When Major League Baseball adopted some new rules for the 2023 season, it was clear the sport would look and feel at least a little bit different.
Bigger bases, fewer pickoffs, banning the shift and, of course, the pitch clock were all introduced. Each of those changes were designed to create more action and a faster pace for a game that had slowed to a crawl at times in recent years.
Early returns suggest the new rules are working as intended, at least to some degree.
While fans had to get used to these changes, players had to come to terms even quicker.
“I think, overall, MLB has kind of accomplished what they wanted to accomplish,” Braves reliever Kirby Yates said.
The most obvious change has been the length of game.
After averaging 3:04 last season, games now routinely finish in under 2:30. The average MLB game time is down nearly 30 minutes from 2022, something the league hopes will encourage fans to stay for the entire game more often.
Pace has quickened noticeably thanks to the pitch clock.
Pitchers get 15 seconds to throw home with no one on base and 20 seconds with runners on, while the batter must be in the box and alert to the pitcher with 8 seconds remaining on the clock, while also getting just one timeout per at-bat. Failure of either party to adhere to those rules results in the umpire assessing an automatic ball for the pitcher or a strike on the batter.

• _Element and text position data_
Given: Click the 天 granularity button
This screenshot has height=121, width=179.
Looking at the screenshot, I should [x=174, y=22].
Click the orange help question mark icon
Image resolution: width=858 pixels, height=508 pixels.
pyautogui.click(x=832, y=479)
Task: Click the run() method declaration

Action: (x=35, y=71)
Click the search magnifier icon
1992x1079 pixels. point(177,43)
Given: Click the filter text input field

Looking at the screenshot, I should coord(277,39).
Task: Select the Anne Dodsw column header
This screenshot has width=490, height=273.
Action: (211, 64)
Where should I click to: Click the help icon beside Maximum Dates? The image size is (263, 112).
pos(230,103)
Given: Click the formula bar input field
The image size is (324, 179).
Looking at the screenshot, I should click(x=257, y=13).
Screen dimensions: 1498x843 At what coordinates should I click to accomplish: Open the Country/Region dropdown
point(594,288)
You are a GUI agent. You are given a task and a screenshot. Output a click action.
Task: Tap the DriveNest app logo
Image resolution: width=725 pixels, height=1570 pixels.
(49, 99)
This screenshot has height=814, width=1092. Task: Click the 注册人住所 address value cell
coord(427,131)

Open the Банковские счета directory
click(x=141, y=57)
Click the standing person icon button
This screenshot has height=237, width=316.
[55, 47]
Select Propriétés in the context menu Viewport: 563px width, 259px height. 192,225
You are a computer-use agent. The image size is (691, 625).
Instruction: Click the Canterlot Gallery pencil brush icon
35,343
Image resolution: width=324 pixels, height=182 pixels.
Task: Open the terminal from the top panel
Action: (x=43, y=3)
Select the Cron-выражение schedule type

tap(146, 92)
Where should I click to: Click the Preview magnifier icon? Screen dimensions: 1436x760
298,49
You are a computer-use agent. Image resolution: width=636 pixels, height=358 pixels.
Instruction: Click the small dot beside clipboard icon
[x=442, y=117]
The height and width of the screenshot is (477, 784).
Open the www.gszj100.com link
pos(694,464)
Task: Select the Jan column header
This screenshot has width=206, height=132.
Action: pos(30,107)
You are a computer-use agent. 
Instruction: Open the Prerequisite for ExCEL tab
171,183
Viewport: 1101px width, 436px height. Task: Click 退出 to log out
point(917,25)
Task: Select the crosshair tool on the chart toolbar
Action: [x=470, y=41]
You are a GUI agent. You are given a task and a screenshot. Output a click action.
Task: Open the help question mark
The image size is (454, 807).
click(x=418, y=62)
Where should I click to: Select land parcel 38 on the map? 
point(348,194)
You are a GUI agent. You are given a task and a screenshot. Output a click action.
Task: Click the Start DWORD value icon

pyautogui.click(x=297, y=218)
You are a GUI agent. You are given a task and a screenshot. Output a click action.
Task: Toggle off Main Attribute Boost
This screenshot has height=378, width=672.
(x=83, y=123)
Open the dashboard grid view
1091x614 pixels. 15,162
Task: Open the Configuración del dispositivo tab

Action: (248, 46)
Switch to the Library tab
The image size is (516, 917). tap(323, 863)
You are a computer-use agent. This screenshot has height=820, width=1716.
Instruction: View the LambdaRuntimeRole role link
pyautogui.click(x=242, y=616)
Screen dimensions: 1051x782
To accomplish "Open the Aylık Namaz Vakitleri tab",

• _Task prompt_
Using the article on baseball's 2023 rule changes, list every new rule that it says Major League Baseball introduced for that season.

• _Solution below_
- Bigger bases
- Fewer pickoffs
- Banning the shift
- The pitch clock